Si definiscono patrioti e parlano volentieri di «Vaterlandsliebe», amore per la Patria. Visto il peso della storia tedesca basta questo a distinguere il loro linguaggio da quello degli altri politici di Berlino e dintorni. Ma, tra gli esponenti di punta di Alternative für Deutschland c'è chi non si ferma qui.
Björn Hocke, popolare leader del movimento in Turingia, citando il Memoriale dell'Olocausto ha detto qualche mese fa che «i tedeschi sono stati l'unico popolo a costruire un monumento alla vergogna nel centro della loro capitale», aggiungendo poi di auspicare «un ripensamento radicale sugli anni del nazismo». Alexander Gauland, il numero due di Afd, a proposito di Aydan Öroguz, ministra dell'integrazione, di chiare origini turche, ha promesso che l'Afd avrebbe provveduto a «smaltirla in Anatolia» (il verbo usato, «entsorgen», è quello che si utilizza per i rifiuti lasciati in discarica). Quanto al calciatore Jérôme Boateng, lo stesso Gauland ha confessato di apprezzarlo come giocatore, aggiungendo però che visto che era di colore nessun vero tedesco avrebbe voluto averlo come vicino di casa. E si potrebbe continuare con i frequenti riferimenti alle differenze razziali e alle imprese eroiche della Wehrmacht. Anche per questo l'approdo di Alternative für Deutschland in parlamento è una cesura profonda nella vita tedesca che segna, sotto certi aspetti, la fine di una fase del dopoguerra.

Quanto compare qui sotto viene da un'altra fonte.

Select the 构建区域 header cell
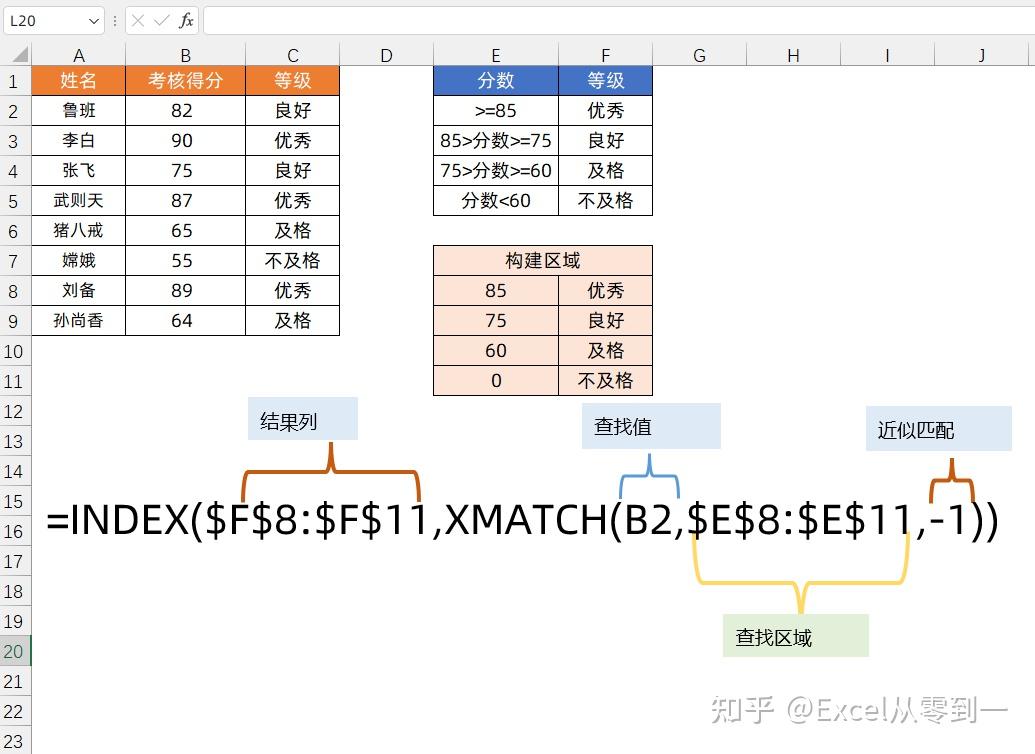The height and width of the screenshot is (754, 1035). [x=542, y=260]
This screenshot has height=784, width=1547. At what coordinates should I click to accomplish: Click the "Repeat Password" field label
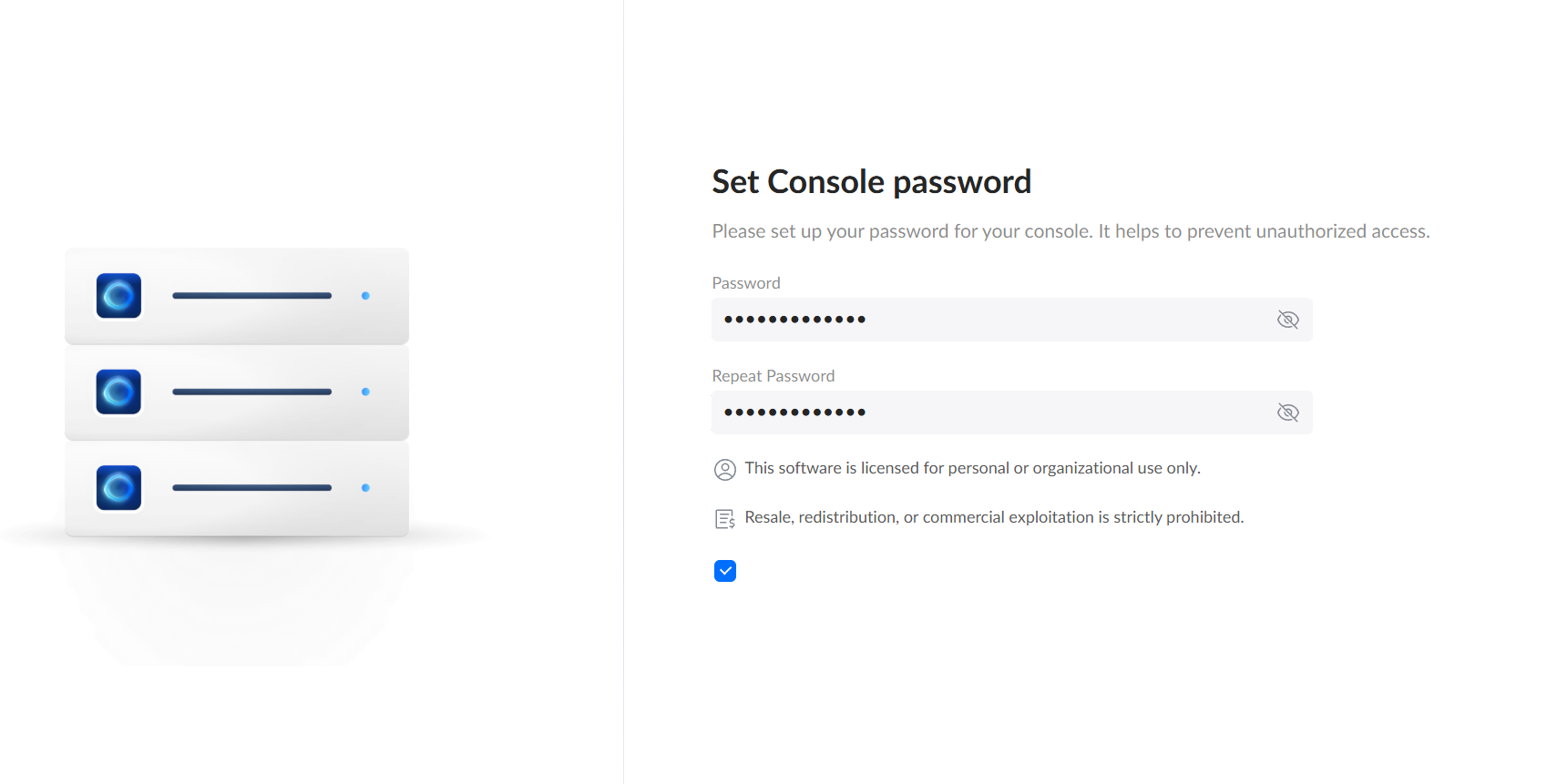pos(773,376)
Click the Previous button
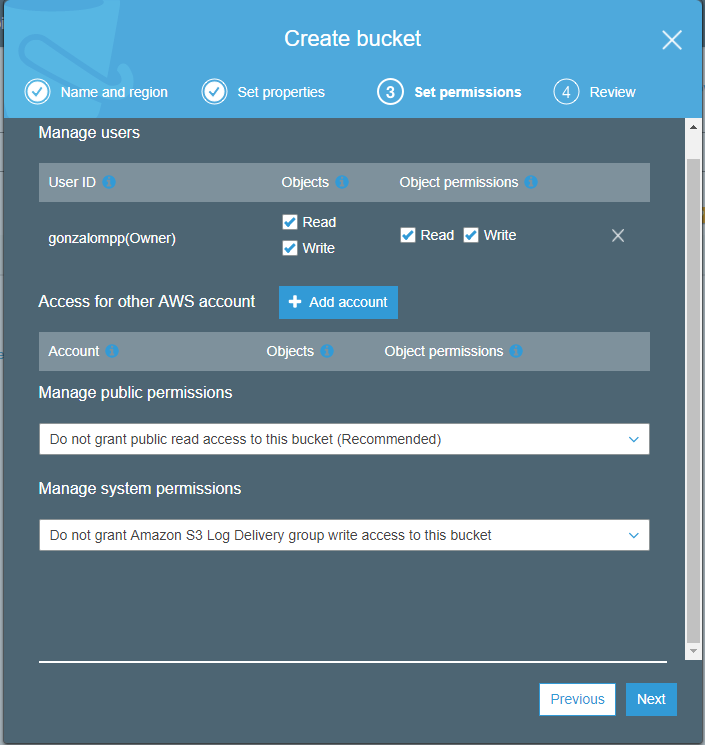Screen dimensions: 705x745 click(577, 699)
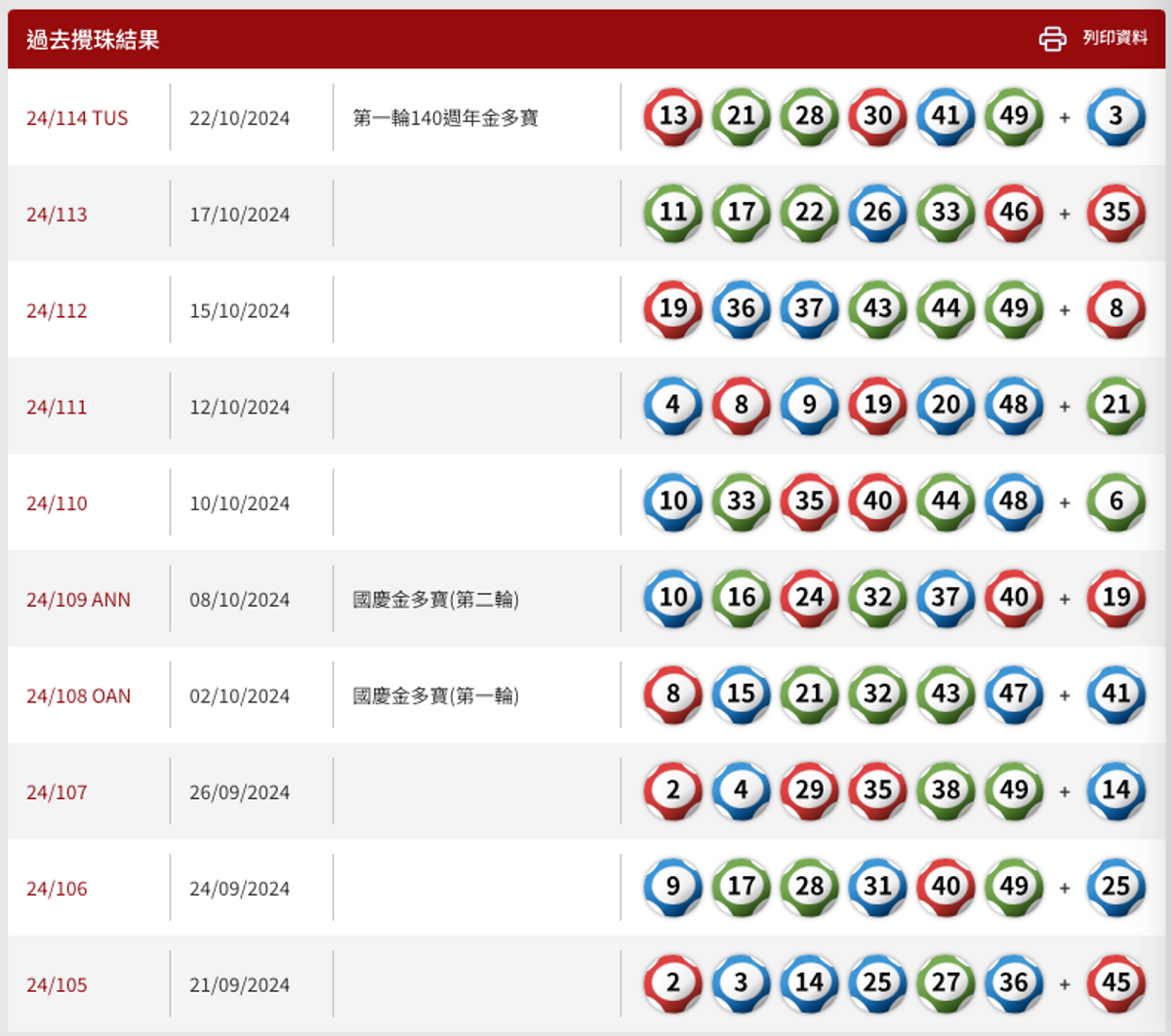Click the red ball 19 in draw 24/112
The image size is (1171, 1036).
(x=671, y=310)
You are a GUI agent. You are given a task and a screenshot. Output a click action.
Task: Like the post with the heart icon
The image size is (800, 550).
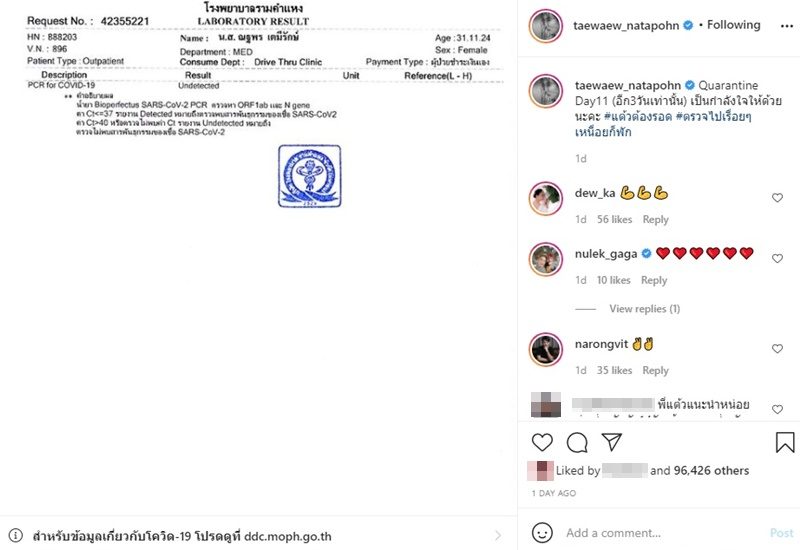pos(542,442)
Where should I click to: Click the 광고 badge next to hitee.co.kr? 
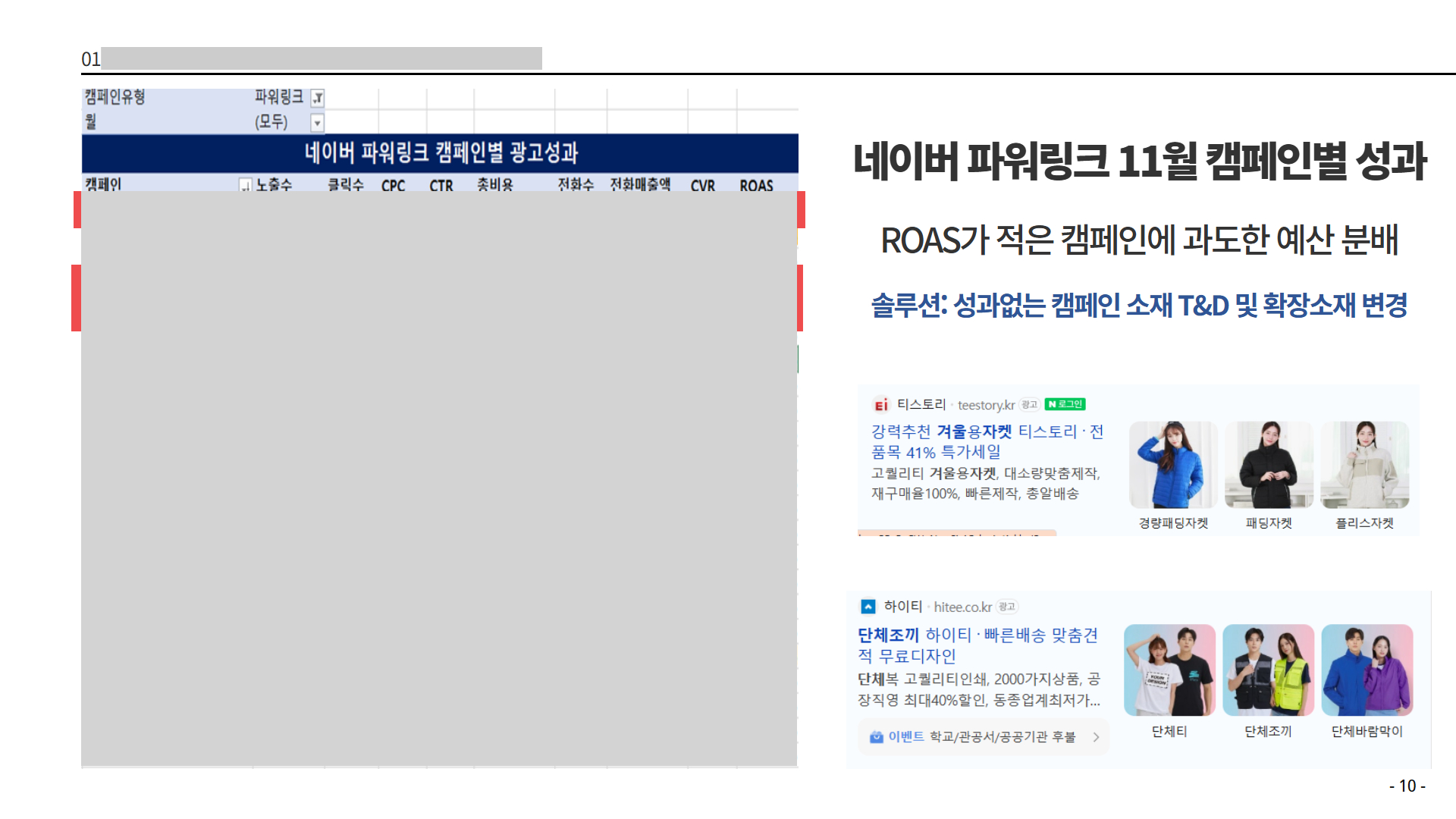click(x=1006, y=607)
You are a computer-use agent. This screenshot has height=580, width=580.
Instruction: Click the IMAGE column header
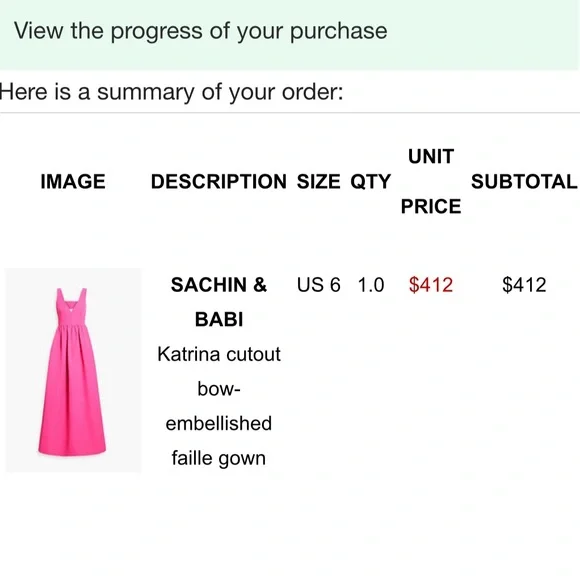pos(73,182)
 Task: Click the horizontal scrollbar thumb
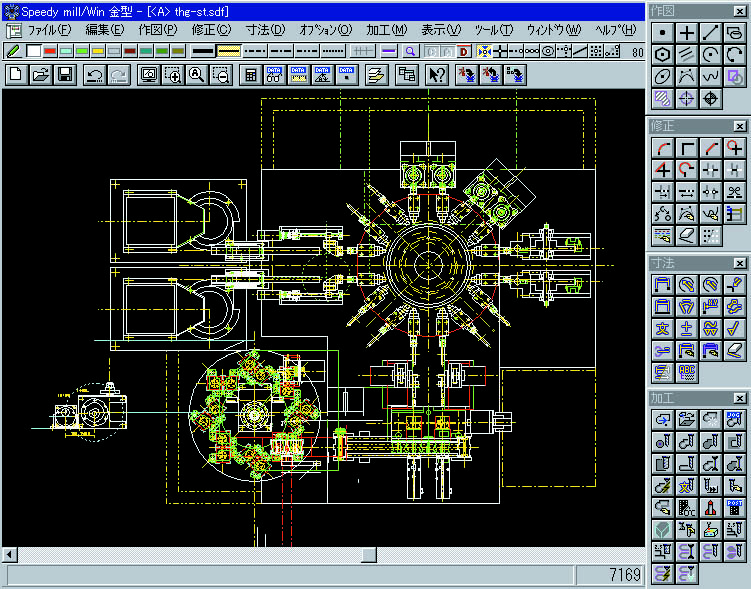point(368,554)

Negli ultimi decenni in Germania la riflessione sul passato è stata così profonda e impietosa che il germanista Angelo Bolaffi, citando Nietsche, ha parlato di un Paese ormai «stedeschizzato». Nemmeno il trascorrere del tempo e il fatto che nessun tedesco di oggi abbia ovviamente avuto a che fare con l'Olocausto, ha allentato, nel discorso pubblico, il senso di una responsabilità assunta per sempre. La posizione è stata riassunta qualche tempo fa dall'ex presidente Joachim Gauck: «Certo noi non siamo responsabili del nostro passato ma siamo sicuramente responsabili di come ad esso ci rapportiamo. E questo tipo di rapporto decide del nostro presente e del nostro futuro».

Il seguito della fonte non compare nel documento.